----- EXERCISE MATERIALS

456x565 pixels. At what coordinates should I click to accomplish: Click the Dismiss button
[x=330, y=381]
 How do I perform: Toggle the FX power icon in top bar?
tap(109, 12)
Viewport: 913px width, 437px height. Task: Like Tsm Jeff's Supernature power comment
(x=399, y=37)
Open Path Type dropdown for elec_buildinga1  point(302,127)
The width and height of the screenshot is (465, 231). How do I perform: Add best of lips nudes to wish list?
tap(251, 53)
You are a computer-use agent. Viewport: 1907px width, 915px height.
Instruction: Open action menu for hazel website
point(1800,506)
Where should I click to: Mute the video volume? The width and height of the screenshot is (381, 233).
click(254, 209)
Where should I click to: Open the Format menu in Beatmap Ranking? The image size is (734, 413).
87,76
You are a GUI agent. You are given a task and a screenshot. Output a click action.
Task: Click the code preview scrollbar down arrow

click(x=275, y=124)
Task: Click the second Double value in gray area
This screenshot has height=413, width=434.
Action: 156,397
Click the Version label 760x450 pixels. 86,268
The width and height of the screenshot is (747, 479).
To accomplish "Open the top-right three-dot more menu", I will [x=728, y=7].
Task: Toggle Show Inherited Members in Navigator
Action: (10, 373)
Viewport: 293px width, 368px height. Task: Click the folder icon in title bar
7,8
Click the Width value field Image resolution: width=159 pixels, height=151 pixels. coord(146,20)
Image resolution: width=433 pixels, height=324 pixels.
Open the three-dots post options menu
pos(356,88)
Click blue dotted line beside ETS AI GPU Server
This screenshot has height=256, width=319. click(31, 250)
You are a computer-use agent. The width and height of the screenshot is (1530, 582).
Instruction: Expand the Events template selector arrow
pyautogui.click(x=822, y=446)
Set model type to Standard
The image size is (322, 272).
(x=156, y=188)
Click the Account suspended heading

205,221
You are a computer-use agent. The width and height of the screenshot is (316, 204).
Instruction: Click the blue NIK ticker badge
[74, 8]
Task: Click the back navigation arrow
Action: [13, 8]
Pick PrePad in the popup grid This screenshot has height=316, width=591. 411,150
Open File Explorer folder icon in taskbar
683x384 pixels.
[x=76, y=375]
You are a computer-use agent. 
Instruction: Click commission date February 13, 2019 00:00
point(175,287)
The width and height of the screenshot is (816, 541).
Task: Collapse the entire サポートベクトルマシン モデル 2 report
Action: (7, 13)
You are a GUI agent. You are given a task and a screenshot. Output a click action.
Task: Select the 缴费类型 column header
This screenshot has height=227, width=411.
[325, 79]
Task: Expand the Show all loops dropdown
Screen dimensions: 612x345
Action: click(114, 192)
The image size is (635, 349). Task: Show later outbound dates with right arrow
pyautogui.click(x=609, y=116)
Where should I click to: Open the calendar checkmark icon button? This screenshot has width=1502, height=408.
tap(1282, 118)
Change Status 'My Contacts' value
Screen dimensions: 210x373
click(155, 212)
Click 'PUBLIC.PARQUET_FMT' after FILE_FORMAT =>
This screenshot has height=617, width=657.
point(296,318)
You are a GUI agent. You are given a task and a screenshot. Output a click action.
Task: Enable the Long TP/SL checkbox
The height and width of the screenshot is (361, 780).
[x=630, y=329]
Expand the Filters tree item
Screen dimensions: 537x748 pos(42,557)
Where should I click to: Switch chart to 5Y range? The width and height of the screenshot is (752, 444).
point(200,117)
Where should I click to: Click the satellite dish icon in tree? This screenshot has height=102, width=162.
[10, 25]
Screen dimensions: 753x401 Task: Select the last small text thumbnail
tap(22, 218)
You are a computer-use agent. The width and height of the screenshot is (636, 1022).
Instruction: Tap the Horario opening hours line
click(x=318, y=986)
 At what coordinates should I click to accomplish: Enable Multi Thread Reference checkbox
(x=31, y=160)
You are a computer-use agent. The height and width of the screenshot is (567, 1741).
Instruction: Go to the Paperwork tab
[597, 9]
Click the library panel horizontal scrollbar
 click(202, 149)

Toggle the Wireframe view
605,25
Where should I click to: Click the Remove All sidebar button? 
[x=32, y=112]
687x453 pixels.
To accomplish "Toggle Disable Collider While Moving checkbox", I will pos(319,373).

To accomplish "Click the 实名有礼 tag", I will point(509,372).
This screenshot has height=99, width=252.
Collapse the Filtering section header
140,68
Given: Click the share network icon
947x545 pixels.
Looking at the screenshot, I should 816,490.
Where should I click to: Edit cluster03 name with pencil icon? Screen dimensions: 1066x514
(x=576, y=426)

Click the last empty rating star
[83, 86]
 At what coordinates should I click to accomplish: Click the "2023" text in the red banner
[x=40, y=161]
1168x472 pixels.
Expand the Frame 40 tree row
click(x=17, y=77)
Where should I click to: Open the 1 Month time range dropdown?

----------

(EXERCISE DETAILS)
This calls for an exact transcription of every entry above.

(RESPONSE TO THIS TASK)
456x565 pixels. At what coordinates should I click to accomplish: Click the Dismiss button
[x=330, y=381]
 How do I perform: Toggle the FX power icon in top bar?
tap(109, 12)
Viewport: 913px width, 437px height. Task: Like Tsm Jeff's Supernature power comment
(x=399, y=37)
Open Path Type dropdown for elec_buildinga1  point(302,127)
The width and height of the screenshot is (465, 231). How do I perform: Add best of lips nudes to wish list?
tap(251, 53)
You are a computer-use agent. Viewport: 1907px width, 915px height.
Instruction: Open action menu for hazel website
point(1800,506)
Where should I click to: Mute the video volume? The width and height of the screenshot is (381, 233).
click(254, 209)
Where should I click to: Open the Format menu in Beatmap Ranking? The image size is (734, 413).
87,76
You are a GUI agent. You are given a task and a screenshot. Output a click action.
Task: Click the code preview scrollbar down arrow

click(x=275, y=124)
Task: Click the second Double value in gray area
This screenshot has height=413, width=434.
Action: 156,397
Click the Version label 760x450 pixels. 86,268
The width and height of the screenshot is (747, 479).
To accomplish "Open the top-right three-dot more menu", I will [x=728, y=7].
Task: Toggle Show Inherited Members in Navigator
Action: (10, 373)
Viewport: 293px width, 368px height. Task: Click the folder icon in title bar
7,8
Click the Width value field Image resolution: width=159 pixels, height=151 pixels. coord(146,20)
Image resolution: width=433 pixels, height=324 pixels.
Open the three-dots post options menu
pos(356,88)
Click blue dotted line beside ETS AI GPU Server
This screenshot has height=256, width=319. click(31, 250)
You are a computer-use agent. The width and height of the screenshot is (1530, 582).
Instruction: Expand the Events template selector arrow
pyautogui.click(x=822, y=446)
Set model type to Standard
The image size is (322, 272).
(x=156, y=188)
Click the Account suspended heading

205,221
You are a computer-use agent. The width and height of the screenshot is (316, 204).
Instruction: Click the blue NIK ticker badge
[74, 8]
Task: Click the back navigation arrow
Action: [13, 8]
Pick PrePad in the popup grid This screenshot has height=316, width=591. 411,150
Open File Explorer folder icon in taskbar
683x384 pixels.
[x=76, y=375]
You are a computer-use agent. 
Instruction: Click commission date February 13, 2019 00:00
point(175,287)
The width and height of the screenshot is (816, 541).
Task: Collapse the entire サポートベクトルマシン モデル 2 report
Action: (7, 13)
You are a GUI agent. You are given a task and a screenshot. Output a click action.
Task: Select the 缴费类型 column header
This screenshot has height=227, width=411.
[325, 79]
Task: Expand the Show all loops dropdown
Screen dimensions: 612x345
Action: click(114, 192)
The image size is (635, 349). Task: Show later outbound dates with right arrow
pyautogui.click(x=609, y=116)
Where should I click to: Open the calendar checkmark icon button? This screenshot has width=1502, height=408.
tap(1282, 118)
Change Status 'My Contacts' value
Screen dimensions: 210x373
click(155, 212)
Click 'PUBLIC.PARQUET_FMT' after FILE_FORMAT =>
This screenshot has height=617, width=657.
point(296,318)
You are a GUI agent. You are given a task and a screenshot. Output a click action.
Task: Enable the Long TP/SL checkbox
The height and width of the screenshot is (361, 780).
[x=630, y=329]
Expand the Filters tree item
Screen dimensions: 537x748 pos(42,557)
Where should I click to: Switch chart to 5Y range? The width and height of the screenshot is (752, 444).
point(200,117)
Where should I click to: Click the satellite dish icon in tree? This screenshot has height=102, width=162.
[10, 25]
Screen dimensions: 753x401 Task: Select the last small text thumbnail
tap(22, 218)
You are a computer-use agent. The width and height of the screenshot is (636, 1022).
Instruction: Tap the Horario opening hours line
click(x=318, y=986)
 At what coordinates should I click to accomplish: Enable Multi Thread Reference checkbox
(x=31, y=160)
You are a computer-use agent. The height and width of the screenshot is (567, 1741).
Instruction: Go to the Paperwork tab
[597, 9]
Click the library panel horizontal scrollbar
 click(202, 149)

Toggle the Wireframe view
605,25
Where should I click to: Click the Remove All sidebar button? 
[x=32, y=112]
687x453 pixels.
To accomplish "Toggle Disable Collider While Moving checkbox", I will pos(319,373).

To accomplish "Click the 实名有礼 tag", I will point(509,372).
This screenshot has height=99, width=252.
Collapse the Filtering section header
140,68
Given: Click the share network icon
947x545 pixels.
Looking at the screenshot, I should 816,490.
Where should I click to: Edit cluster03 name with pencil icon? Screen dimensions: 1066x514
(x=576, y=426)

Click the last empty rating star
[83, 86]
 At what coordinates should I click to accomplish: Click the "2023" text in the red banner
[x=40, y=161]
1168x472 pixels.
Expand the Frame 40 tree row
click(x=17, y=77)
Where should I click to: Open the 1 Month time range dropdown?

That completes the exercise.